How to complete this task. From the first line to the last, copy the listing exactly and omit the images.

--------------------------------

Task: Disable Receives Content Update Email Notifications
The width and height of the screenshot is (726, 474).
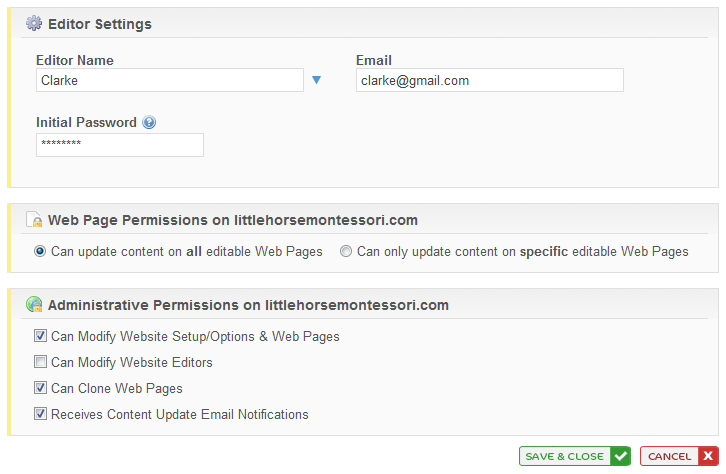Action: tap(40, 413)
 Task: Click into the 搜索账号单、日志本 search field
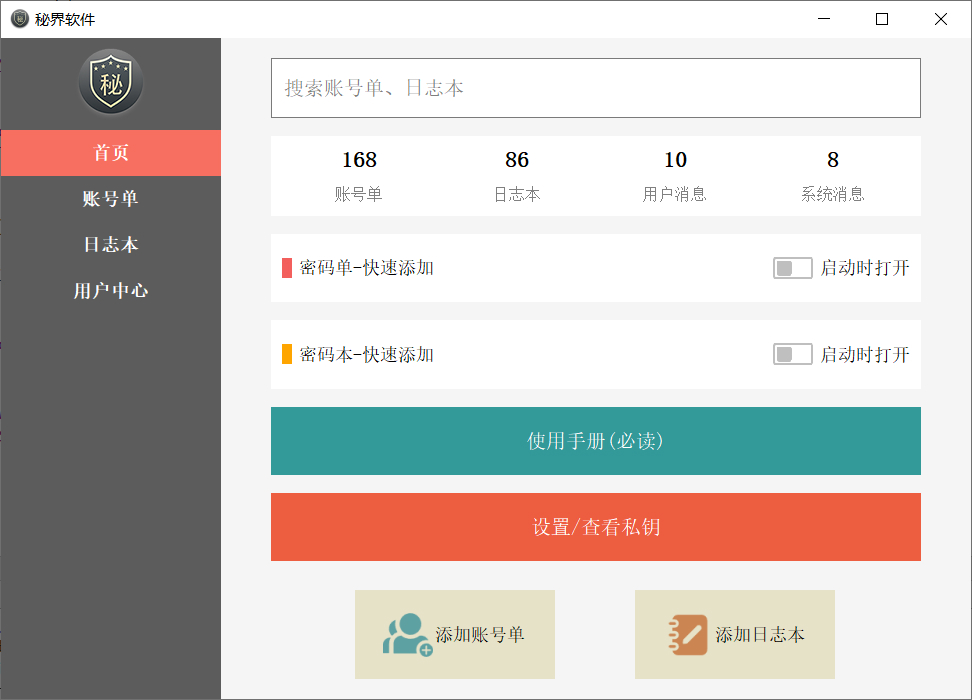coord(595,88)
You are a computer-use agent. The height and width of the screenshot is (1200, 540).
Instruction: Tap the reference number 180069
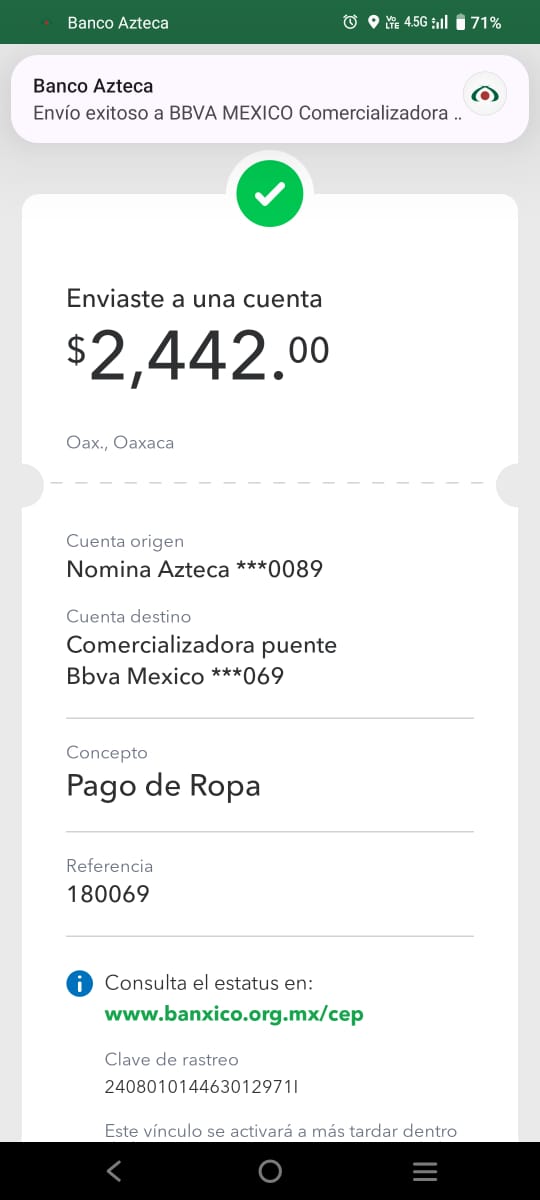(108, 894)
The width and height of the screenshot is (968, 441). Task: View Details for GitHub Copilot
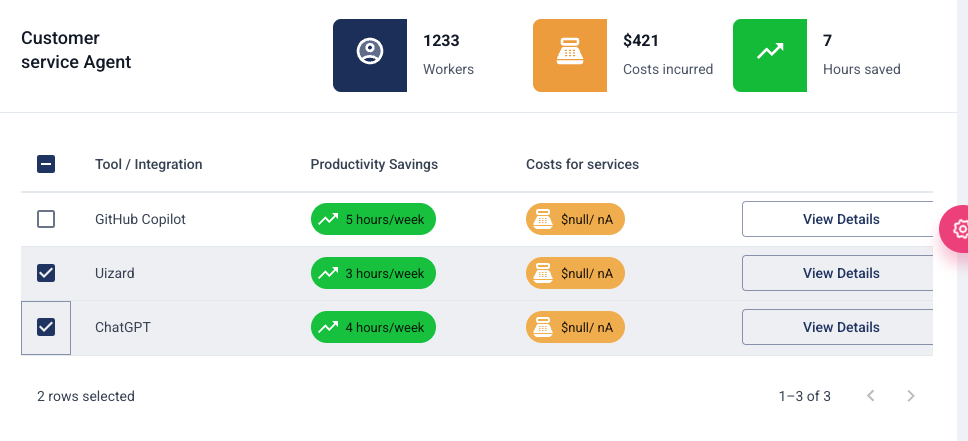pyautogui.click(x=840, y=219)
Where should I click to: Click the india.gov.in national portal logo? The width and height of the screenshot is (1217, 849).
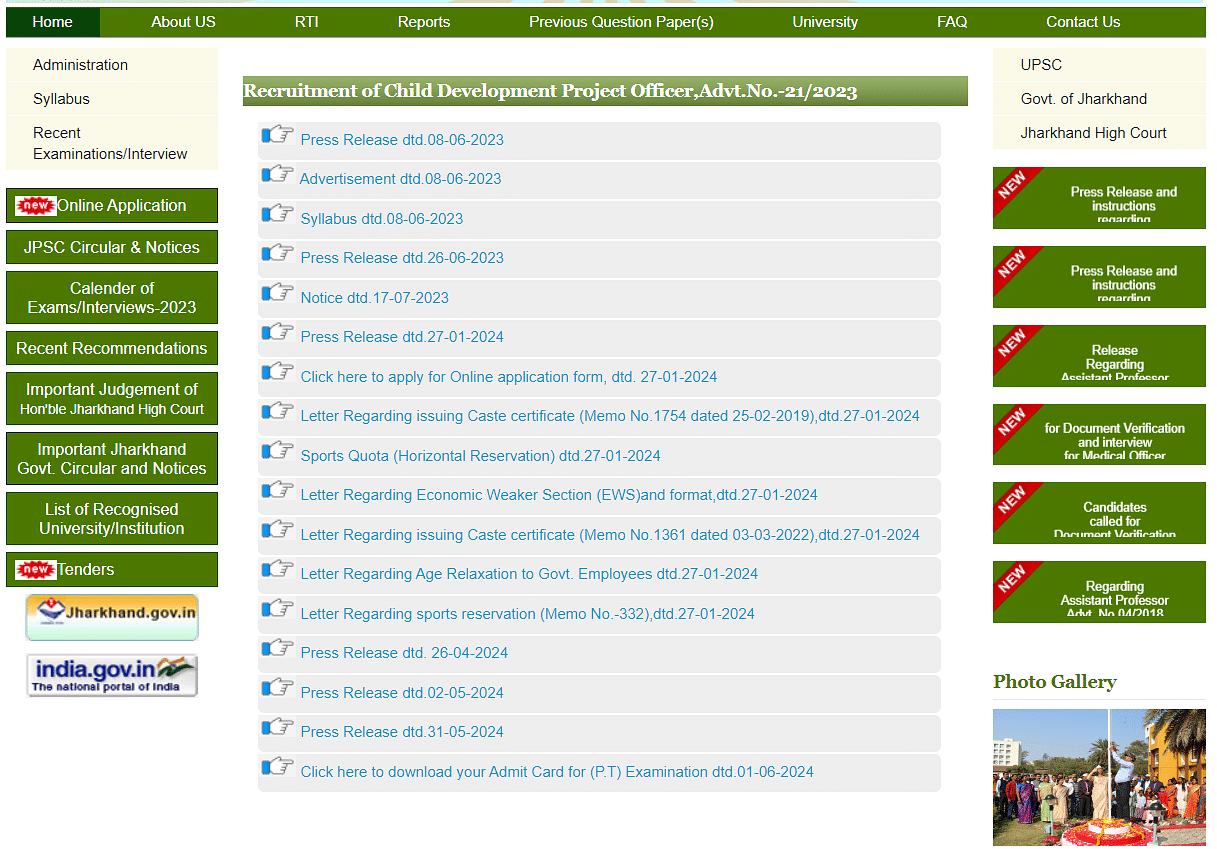pyautogui.click(x=112, y=676)

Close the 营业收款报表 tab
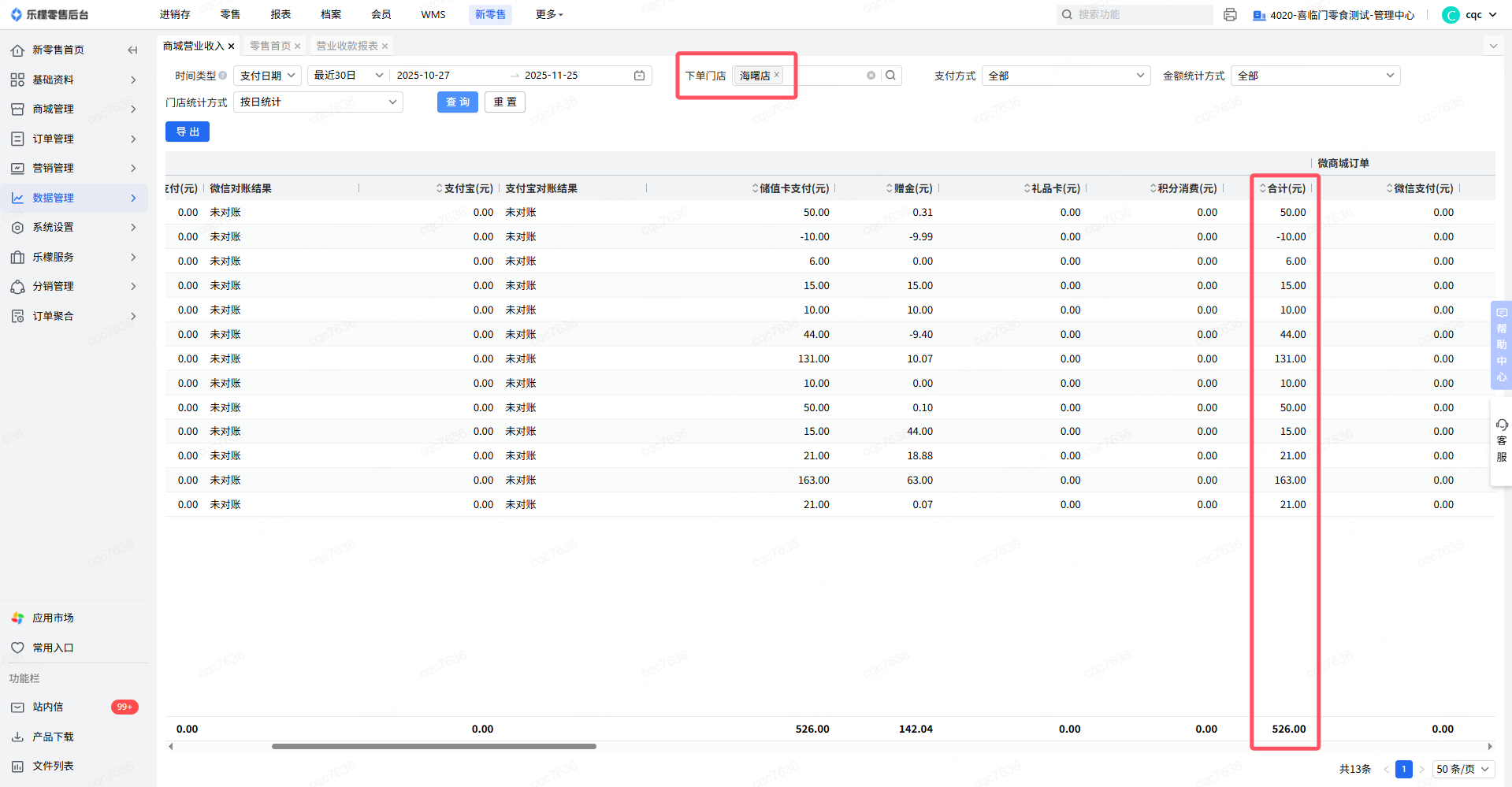(x=385, y=46)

--------------------------------

Result of the exercise.
Task: Disable Receives Content Update Email Notifications
The width and height of the screenshot is (726, 474).
Action: tap(40, 413)
 Task: Click into the 搜索账号单、日志本 search field
coord(595,88)
You are a computer-use agent. The height and width of the screenshot is (1200, 540).
Instruction: Tap the reference number 180069
(108, 894)
The width and height of the screenshot is (968, 441). Task: View Details for GitHub Copilot
pyautogui.click(x=840, y=219)
Where should I click to: Click the india.gov.in national portal logo? The width and height of the screenshot is (1217, 849).
pyautogui.click(x=112, y=676)

Close the 营业收款报表 tab
(x=385, y=46)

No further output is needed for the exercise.